A ship might be deliberately given a bias to list towards the port side, for instance, by uneven distribution of ballast. Similarly, any system that resolves ambiguity in incoming signal on the basis of information it has encountered in the past is biased by that prior information. But that’s a bias that, for the most part, enhances rather than detracts from the accuracy of the resulting judgements or representations. We could call biases of this kind formal biases.
Bias also has another, more colloquial usage, according to which it picks out something distinctively negative, because it indicates an unfair or disproportionate judgement, a judgement subject to an influence that is distinctively illegitimate in some way. Bias in this sense often involves undue influence by demographic categories, for instance.
We might describe an admissions process as biased in this way if it disproportionately excludes working-class candidates, or women, or people with red hair. We can call bias of this kind prejudicial bias.
The visual system is clearly capable of exhibiting the first kind of bias. As a system that systematically learns from past experiences in order to effectively prioritise and process new information, it is a formally biased system.
Similarly, the same-race face effect in face perception involves the systematic neglect of certain information as the result of task-specific expertise. That renders it an instance of formal bias.
To decide whether this also constitutes an instance of prejudicial bias, we need to ask: is that neglect of information illegitimate? And if so, on what grounds? Two difficulties present themselves at this juncture.
The first is that we are, for the most part, not used to assessing the processes involved in visual perception as legitimate, or illegitimate (though that has come under increasing pressure recently, in particular in Siegel (2017).) We need to develop a new set of tools for this kind of critique.
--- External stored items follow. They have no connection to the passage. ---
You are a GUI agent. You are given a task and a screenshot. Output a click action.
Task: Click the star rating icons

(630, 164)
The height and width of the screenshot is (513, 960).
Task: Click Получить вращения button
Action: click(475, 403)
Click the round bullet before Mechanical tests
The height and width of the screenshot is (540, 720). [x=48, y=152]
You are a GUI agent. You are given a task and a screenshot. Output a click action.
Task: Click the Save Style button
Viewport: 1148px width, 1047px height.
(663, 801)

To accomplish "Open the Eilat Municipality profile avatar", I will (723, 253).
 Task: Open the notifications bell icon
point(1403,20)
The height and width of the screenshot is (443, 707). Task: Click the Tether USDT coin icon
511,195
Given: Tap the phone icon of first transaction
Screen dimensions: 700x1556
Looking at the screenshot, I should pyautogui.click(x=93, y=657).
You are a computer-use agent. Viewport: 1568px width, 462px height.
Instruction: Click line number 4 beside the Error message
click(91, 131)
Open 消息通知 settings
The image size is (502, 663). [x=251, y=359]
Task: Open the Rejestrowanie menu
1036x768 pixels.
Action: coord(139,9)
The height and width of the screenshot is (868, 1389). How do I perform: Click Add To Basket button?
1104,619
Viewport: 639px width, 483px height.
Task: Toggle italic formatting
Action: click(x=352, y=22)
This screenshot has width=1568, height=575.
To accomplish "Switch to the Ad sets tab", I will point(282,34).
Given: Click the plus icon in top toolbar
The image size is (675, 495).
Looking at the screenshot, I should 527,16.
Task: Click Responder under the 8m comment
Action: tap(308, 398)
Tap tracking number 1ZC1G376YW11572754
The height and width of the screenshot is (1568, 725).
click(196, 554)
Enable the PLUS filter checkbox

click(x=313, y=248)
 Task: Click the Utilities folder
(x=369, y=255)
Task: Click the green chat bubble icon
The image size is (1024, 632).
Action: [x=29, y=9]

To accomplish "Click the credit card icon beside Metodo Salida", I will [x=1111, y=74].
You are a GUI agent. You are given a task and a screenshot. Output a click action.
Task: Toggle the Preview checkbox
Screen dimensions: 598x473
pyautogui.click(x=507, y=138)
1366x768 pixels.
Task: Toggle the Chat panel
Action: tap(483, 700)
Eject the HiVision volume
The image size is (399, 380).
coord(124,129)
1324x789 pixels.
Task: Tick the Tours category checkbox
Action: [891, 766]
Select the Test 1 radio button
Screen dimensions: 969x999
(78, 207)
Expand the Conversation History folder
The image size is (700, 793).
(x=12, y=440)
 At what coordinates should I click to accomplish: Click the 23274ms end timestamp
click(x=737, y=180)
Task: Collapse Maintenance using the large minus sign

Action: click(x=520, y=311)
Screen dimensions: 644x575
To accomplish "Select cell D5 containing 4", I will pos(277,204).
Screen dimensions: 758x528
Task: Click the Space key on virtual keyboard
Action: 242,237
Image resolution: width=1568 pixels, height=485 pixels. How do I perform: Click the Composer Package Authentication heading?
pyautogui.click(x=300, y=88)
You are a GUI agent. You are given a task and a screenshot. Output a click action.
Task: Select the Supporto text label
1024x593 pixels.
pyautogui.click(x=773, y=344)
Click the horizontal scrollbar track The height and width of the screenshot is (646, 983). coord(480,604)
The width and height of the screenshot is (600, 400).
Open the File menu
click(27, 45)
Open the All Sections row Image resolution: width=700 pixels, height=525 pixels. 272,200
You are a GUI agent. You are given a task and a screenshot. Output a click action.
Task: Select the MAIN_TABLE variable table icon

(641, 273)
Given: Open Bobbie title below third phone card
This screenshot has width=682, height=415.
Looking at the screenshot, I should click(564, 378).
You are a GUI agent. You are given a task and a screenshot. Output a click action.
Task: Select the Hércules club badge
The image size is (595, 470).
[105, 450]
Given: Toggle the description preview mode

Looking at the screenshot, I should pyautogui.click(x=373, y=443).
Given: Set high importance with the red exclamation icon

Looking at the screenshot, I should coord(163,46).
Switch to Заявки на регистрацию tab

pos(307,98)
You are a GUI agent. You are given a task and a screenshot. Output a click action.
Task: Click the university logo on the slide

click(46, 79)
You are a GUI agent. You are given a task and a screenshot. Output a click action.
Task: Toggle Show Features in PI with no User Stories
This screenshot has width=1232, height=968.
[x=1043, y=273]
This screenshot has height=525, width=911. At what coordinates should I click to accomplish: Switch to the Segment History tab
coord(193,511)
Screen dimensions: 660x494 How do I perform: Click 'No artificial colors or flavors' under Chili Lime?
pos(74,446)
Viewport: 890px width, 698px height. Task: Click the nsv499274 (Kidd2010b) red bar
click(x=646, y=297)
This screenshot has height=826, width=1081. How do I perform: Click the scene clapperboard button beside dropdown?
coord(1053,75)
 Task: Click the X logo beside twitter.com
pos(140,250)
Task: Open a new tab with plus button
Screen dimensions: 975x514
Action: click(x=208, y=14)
The second difficulty is the way in which formal bias, including the development of perceptual expertise of the kind demonstrated in the same race face effect, is a virtue of visual perception. It makes visual perception not just efficient, but possible. Acknowledging that can seem to restrict our ability to condemn the bias in question as not just formal, but prejudicial.
This throws us up against the question: what is the relationship between formal and prejudicial bias? Formal bias is often a virtue: it allows for the more efficient extraction of information, by drawing on relevant post information.
Prejudicial bias on the other hand is a vice: it limits the subjects’ sensitivity to relevant information in a way that seems intuitively problematic. What are the circumstances under which the virtue of formal bias becomes the vice of prejudicial bias?
In part, this seems to depend on the context in which the process in question is deployed, and the task at hand. The virtues of formal biases rely on stability in both the individual’s environment and goals: that’s when reliance on past information and expertise developed via consistent exposure to certain stimuli is helpful.
The same-race face effect develops as the visual system learns to extract information from those faces it most frequently encounters. The resulting expertise cannot adapt at the same pace as our changing, complex social goals across a range of contexts.
As a result, this kind of formal perceptual expertise results in a loss of important information in certain contexts: an instance of prejudicial bias. If that’s right, then the distinction between formal and prejudicial bias isn’t one that can be identified just by looking at a particular cognitive process in isolation, but only by looking at that process across a dynamic set of contexts and tasks.